Friday, January 26, 2007

Duties Not Protected Or Defended, Part 2

More from the News & Observer on the clash of medical "ethics" and state law that puts a physician in the execution chamber unable to do anything about anything.

Death penalty opponents are having a field day.

"North Carolina joins a growing list of states finally coming to grips with the fact that lethal injection is symbolic of the lack of accountability and incompetence that plagues the death penalty system," said David Elliot, a spokesman for the National Coalition to Abolish the Death Penalty.

Try symbolic of the lack of accountability and incompetence that plagues the administration of healthcare PERIOD in this state and I'm with you.
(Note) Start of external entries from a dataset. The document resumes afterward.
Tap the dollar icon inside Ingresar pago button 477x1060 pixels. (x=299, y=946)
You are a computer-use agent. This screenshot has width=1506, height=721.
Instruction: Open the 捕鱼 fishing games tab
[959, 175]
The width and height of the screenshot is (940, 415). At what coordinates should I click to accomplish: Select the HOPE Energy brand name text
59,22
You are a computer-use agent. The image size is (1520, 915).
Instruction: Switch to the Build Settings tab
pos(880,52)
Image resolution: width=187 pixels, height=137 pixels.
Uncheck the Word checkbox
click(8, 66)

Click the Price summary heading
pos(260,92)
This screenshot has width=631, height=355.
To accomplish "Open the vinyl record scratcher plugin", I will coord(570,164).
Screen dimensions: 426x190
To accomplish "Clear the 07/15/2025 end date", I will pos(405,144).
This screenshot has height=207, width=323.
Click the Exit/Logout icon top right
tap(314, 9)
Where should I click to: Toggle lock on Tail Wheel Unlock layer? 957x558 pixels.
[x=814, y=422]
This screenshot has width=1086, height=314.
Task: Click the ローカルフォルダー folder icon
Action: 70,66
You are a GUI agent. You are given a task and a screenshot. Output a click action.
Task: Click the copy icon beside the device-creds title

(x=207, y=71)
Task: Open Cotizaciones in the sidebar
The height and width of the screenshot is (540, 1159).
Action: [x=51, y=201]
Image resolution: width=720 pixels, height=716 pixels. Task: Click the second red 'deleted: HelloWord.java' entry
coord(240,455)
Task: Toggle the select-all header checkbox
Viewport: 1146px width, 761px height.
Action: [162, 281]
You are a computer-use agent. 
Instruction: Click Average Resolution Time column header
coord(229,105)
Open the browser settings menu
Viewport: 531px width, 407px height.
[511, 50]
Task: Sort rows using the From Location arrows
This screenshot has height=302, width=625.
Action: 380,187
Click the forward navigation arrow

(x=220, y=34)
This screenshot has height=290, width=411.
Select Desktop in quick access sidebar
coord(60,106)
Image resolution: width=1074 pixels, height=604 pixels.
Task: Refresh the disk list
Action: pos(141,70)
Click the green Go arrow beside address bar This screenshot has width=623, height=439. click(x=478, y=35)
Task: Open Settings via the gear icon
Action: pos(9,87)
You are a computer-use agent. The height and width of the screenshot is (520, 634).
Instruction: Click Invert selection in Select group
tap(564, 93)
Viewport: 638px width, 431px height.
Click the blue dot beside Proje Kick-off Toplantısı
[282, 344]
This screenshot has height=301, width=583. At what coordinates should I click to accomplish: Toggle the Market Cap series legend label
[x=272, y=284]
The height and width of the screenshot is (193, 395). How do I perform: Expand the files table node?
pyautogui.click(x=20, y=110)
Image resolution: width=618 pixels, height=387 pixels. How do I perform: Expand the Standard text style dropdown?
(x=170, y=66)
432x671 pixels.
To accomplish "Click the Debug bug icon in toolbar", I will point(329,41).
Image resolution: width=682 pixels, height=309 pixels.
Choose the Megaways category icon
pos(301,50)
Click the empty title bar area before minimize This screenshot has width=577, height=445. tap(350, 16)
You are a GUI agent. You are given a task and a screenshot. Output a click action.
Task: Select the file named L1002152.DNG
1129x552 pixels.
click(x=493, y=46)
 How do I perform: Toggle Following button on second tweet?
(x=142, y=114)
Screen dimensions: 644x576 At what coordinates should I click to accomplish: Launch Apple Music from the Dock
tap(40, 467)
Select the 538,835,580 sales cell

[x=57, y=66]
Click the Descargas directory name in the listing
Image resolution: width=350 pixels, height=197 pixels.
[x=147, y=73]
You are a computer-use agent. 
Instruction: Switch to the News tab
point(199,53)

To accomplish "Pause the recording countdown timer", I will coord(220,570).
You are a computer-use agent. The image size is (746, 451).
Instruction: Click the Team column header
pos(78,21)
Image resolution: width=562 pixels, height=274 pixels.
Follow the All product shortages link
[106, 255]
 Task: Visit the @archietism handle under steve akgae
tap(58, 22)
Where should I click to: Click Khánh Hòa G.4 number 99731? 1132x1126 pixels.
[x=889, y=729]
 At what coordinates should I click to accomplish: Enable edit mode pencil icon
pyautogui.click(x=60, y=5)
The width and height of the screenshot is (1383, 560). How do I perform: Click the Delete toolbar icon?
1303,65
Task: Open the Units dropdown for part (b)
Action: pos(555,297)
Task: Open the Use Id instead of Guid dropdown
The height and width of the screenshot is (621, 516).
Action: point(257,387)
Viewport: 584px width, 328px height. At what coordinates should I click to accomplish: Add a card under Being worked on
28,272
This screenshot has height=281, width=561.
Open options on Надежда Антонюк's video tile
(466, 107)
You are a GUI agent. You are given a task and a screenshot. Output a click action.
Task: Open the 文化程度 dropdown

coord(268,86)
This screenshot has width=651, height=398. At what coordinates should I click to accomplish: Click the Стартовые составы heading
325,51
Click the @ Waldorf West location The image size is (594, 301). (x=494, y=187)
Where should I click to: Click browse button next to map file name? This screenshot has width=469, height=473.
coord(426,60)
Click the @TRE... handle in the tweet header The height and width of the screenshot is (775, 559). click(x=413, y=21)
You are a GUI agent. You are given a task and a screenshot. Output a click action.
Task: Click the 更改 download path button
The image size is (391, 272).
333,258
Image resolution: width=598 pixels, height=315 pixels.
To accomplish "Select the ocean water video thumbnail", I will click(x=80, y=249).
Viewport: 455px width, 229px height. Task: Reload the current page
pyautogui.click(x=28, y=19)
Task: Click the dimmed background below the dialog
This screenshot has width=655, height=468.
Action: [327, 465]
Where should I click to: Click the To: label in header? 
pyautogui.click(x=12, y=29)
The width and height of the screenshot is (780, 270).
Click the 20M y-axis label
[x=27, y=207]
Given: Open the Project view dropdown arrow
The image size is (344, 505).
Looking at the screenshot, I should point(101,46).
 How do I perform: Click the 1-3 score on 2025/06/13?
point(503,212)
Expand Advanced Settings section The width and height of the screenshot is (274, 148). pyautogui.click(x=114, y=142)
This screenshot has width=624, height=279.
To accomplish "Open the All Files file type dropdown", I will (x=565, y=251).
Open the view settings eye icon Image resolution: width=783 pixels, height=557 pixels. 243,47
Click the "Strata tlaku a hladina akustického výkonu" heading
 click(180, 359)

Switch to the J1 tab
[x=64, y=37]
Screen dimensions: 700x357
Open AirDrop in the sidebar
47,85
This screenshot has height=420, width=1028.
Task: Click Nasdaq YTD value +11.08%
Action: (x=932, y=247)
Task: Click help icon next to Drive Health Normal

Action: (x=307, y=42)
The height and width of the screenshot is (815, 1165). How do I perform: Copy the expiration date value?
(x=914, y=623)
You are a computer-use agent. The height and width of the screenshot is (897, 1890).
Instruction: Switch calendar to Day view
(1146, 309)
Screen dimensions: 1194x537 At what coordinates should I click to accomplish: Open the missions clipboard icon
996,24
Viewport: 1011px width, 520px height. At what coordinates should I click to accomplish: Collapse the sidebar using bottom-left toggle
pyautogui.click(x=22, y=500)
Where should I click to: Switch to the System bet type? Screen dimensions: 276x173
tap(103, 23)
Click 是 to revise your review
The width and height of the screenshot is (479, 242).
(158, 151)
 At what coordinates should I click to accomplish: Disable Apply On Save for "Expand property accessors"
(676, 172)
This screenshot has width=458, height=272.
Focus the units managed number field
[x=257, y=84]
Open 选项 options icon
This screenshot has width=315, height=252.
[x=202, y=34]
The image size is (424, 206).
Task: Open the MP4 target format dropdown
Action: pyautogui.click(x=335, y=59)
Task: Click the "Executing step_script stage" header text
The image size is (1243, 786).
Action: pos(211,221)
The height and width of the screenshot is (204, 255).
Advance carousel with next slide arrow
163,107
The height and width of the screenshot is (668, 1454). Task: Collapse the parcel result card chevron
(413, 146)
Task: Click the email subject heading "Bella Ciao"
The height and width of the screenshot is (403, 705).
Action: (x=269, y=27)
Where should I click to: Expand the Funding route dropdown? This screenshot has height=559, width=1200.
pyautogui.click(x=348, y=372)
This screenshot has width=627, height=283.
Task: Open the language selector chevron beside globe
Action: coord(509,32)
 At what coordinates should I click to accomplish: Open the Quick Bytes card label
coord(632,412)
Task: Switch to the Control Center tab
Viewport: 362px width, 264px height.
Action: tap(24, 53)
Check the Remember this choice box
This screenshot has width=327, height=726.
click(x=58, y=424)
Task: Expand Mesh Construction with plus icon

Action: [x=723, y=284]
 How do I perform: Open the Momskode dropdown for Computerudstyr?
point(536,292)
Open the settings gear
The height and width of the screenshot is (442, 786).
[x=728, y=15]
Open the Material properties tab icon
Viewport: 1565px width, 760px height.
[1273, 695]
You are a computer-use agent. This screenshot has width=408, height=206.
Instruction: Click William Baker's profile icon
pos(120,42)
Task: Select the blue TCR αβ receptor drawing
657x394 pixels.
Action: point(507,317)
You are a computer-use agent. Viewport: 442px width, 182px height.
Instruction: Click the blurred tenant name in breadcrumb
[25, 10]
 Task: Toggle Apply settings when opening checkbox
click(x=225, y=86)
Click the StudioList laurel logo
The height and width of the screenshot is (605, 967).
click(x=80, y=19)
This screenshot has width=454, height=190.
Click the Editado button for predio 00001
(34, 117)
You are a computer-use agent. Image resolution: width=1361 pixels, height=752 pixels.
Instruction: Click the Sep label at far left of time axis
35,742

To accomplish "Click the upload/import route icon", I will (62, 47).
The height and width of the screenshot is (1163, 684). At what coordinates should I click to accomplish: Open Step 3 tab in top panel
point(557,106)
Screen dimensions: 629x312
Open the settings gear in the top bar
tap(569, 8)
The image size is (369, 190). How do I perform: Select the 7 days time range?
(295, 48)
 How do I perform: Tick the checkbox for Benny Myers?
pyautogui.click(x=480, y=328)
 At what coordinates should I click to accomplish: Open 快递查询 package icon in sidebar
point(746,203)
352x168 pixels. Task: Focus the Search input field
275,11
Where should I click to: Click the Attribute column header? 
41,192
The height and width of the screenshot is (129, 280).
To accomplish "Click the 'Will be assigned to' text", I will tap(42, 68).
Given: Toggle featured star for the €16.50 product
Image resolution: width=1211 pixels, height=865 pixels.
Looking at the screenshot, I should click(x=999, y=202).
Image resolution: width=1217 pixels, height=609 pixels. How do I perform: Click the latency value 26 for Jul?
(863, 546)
California and Florida are among the states that have halted executions over the issue of whether drugs are administered in a way that does not cause condemned inmates to suffer. Lethal injection, as I understand it, is basically a variation of rapid-sequence intubation without the pre-oxygentation/intubation/venitlatory support . . . and with a potassium chaser. As simple and "clean" as it seems, glitches happen. IV's can be improperly placed. Sedation can fail (leaving the "patient" paralyzed and awake as he/she dies).

The judge who issued the ruling that stopped the executions said he was "grappling with a moral and legal question: "Whether or not this state wants to execute a person without the presence of a supervising physician."

I'm still trying to wrap my head around that statement. The state is KILLING someone. You need a physician (whose FIRST duty is to "DO NO HARM") to supervise?

Sure, says the Medical Board. The doctor can "supervise" from another room while "lowly" paramedics and RN's just follow their orders and do the dirty work. I guess they don't have ethical cannons.

The judge apparently creatively interpreted a 1909 law in order to turf this very hot potato back to the Governor & Council of State. Now, the Secretaries of Agriculture & Insurance could be in on the decision that puts THE needle in someone's arm.

Probably more than they bargained for. Just like the doctors who, when they graduated from medical school and took that Oath, never dreamed that one of their "duties" would be taking a life.